Cuando la línea de producción está en marcha y las pizzas y pasteles se acumulan, es necesario tener calor justo donde se necesita, en este momento preciso. Las pizzas y pasteles salen del horno y deben ser calentados rápidamente, sin que su corteza se vuelva dura. Si la zona de calentamiento no puede mantener ese ritmo, todo se retrasa, la corteza se vuelve dura y el equipo tiene que improvisar. Aquí es donde los tubos de cuarzo para recalentar son útiles: proporcionan un calor controlado justo donde y cuando es necesario.
¿Qué realmente ocurre detrás de escenas? Los tubos de cuarzo emiten ondas infrarrojas de corta longitud de onda, lo que permite calentar rápidamente la superficie de los alimentos, sin quemar su base. Estos tubos funcionan con voltajes comerciales estándar, y están protegidos por una bobina de calentamiento sellada en cuarzo de alta pureza. El resultado es una respuesta rápida y un calentamiento uniforme. En la práctica, esto significa un calentamiento rápido, temperaturas estables y resultados consistentes de turno en turno. Menos retrasos en el proceso de calentamiento. Un servicio más eficiente.

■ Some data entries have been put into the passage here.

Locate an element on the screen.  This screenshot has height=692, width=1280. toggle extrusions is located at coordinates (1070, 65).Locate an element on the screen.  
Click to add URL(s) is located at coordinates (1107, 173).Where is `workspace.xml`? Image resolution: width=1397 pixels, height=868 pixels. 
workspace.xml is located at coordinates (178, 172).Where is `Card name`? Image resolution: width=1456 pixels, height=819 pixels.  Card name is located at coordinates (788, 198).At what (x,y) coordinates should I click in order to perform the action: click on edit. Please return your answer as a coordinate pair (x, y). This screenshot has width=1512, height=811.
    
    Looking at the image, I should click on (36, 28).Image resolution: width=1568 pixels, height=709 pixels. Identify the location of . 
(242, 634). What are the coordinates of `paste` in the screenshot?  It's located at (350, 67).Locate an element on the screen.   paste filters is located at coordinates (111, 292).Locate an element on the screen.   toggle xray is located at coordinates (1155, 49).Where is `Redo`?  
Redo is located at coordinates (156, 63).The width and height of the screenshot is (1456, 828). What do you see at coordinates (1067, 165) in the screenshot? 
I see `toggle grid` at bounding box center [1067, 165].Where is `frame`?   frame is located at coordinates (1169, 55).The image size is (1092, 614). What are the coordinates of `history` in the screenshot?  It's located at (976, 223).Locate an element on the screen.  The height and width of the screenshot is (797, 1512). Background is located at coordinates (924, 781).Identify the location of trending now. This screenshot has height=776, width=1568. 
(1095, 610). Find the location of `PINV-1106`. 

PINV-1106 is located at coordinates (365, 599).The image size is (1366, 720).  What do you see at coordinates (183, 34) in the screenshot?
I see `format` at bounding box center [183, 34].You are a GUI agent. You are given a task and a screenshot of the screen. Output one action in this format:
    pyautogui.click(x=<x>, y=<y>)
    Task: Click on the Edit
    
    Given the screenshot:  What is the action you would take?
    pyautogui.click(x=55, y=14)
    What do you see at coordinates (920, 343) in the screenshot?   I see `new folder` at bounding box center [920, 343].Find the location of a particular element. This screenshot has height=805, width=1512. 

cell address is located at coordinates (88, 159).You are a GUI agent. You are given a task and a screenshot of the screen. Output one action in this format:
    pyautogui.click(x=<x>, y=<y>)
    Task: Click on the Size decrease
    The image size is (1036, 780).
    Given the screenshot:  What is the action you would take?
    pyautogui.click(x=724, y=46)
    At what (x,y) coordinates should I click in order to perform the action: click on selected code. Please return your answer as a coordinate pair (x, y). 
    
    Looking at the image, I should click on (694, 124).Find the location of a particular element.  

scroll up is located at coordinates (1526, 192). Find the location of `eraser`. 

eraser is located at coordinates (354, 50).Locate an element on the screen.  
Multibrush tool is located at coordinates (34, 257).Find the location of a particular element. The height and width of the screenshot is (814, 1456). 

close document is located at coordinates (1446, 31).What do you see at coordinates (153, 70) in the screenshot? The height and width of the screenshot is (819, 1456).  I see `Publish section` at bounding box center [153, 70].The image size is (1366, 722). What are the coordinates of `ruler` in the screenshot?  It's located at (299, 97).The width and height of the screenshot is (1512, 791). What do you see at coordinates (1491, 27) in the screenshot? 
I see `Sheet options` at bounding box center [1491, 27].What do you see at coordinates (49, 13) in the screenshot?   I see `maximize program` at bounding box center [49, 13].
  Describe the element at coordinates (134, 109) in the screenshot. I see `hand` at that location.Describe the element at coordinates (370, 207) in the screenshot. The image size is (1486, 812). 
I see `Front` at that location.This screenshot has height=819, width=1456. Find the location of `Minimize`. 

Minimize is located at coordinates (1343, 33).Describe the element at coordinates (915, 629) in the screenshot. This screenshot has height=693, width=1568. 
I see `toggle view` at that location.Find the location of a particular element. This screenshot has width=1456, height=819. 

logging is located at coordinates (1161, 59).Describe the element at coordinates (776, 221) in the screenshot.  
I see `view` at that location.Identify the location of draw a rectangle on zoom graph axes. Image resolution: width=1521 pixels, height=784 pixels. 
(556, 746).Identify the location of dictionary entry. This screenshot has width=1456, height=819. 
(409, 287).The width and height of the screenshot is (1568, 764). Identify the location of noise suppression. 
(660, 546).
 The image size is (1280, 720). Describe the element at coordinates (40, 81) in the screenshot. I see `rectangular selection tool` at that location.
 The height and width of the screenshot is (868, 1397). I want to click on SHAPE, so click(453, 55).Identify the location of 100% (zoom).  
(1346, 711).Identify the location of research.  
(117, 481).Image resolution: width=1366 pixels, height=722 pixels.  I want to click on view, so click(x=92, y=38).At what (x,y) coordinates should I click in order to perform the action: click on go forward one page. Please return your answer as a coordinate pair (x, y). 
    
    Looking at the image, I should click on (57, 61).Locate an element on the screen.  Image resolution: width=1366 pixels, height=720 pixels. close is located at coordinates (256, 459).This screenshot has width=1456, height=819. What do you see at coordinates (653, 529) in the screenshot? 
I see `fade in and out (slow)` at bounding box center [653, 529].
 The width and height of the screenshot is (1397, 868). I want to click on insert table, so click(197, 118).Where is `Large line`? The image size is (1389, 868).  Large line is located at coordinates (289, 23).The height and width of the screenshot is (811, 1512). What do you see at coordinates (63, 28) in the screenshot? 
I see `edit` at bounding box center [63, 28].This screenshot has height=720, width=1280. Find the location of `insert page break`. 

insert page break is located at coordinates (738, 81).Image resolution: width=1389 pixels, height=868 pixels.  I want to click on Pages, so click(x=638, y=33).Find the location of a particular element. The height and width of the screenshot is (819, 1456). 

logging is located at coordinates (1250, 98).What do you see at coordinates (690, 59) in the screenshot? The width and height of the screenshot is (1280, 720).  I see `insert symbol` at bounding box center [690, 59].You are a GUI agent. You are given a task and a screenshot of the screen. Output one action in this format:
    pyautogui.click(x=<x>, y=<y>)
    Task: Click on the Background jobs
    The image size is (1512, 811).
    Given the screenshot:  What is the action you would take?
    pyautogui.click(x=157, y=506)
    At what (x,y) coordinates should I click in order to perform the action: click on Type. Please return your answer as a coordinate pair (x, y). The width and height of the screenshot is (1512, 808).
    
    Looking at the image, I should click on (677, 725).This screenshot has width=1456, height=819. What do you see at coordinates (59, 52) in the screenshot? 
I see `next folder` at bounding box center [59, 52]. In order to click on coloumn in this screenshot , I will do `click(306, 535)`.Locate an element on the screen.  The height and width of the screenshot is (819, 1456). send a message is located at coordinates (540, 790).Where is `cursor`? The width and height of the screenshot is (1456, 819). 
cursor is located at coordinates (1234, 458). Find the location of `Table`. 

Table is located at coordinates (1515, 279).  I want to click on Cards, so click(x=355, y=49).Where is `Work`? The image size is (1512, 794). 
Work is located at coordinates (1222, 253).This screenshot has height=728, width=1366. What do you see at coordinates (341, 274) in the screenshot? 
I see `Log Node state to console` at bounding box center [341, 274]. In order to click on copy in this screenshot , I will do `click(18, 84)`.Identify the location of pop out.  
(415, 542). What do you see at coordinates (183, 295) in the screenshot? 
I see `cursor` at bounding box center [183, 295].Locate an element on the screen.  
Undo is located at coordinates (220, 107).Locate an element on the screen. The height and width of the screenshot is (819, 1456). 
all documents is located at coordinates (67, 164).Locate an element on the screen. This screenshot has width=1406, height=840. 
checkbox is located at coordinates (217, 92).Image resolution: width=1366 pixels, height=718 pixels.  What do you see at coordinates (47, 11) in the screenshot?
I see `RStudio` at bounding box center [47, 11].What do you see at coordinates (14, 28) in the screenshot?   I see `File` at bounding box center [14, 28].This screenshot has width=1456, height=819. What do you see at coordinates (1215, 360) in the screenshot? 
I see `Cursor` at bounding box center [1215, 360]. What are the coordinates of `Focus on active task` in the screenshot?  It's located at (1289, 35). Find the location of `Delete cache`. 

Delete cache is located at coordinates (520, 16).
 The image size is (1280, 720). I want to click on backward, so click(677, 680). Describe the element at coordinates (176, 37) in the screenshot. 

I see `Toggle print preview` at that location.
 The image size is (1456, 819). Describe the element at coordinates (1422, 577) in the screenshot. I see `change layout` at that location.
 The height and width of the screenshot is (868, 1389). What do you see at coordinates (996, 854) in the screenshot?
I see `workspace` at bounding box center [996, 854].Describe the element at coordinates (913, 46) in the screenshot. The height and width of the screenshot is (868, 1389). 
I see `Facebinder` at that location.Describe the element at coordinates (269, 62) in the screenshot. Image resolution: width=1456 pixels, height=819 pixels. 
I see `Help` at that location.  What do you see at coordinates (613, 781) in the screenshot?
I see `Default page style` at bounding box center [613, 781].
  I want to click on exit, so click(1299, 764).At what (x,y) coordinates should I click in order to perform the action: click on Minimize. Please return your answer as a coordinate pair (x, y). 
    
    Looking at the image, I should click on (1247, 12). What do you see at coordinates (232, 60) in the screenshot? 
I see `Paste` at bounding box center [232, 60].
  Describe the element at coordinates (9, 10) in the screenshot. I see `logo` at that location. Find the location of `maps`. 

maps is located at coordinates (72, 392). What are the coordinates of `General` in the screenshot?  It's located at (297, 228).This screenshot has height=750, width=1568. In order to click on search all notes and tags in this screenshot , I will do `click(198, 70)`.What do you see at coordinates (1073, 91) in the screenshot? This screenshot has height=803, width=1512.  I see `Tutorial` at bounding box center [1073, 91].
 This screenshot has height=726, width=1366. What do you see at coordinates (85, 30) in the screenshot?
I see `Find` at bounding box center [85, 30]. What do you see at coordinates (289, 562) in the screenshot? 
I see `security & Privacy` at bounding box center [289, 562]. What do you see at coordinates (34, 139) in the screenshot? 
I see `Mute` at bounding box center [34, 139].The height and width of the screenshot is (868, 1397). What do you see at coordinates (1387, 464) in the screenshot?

¿Por qué funciona bien en entornos reales? Se pueden instalar los tubos de cuarzo en un gabinete de calentamiento, debajo de una estación de preparación o encima de ella. De esta manera, se obtiene una estación de recalentamiento compacta que funciona bien junto con el horno principal, el horno rotativo o cualquier otro tipo de horno. Permite calentar los alimentos en minutos, manteniendo su corteza crujiente y evitando que se vuelvan rancios debido a la retrogradación almidonada. Los ciclos de trabajo son más eficientes, la calidad de los alimentos es más consistente y se desperdicia menos energía. La energía se utiliza de manera eficiente, ya que el elemento se calienta solo cuando es necesario y se enfría rápidamente, sin desperdicios.
Algunos detalles importantes en el lugar de trabajo Los tubos de cuarzo funcionan mejor cuando se adaptan al flujo de aire del gabinete y al termostato. Demasiado flujo de aire puede causar zonas calientes y frías. Es importante dejar espacio suficiente entre el tubo y los envoltorios de los alimentos, para evitar que se cocinen en exceso. Se debe asegurar una instalación firme y un circuito dedicado para manejar la corriente de arranque.
Trate los tubos como lo que son: piezas que se desgastan con el tiempo. Aunque son resistentes, eventualmente necesitarán ser reemplazados. Tenga repuestos listos para no quedarse sin ellos cuando sea necesario.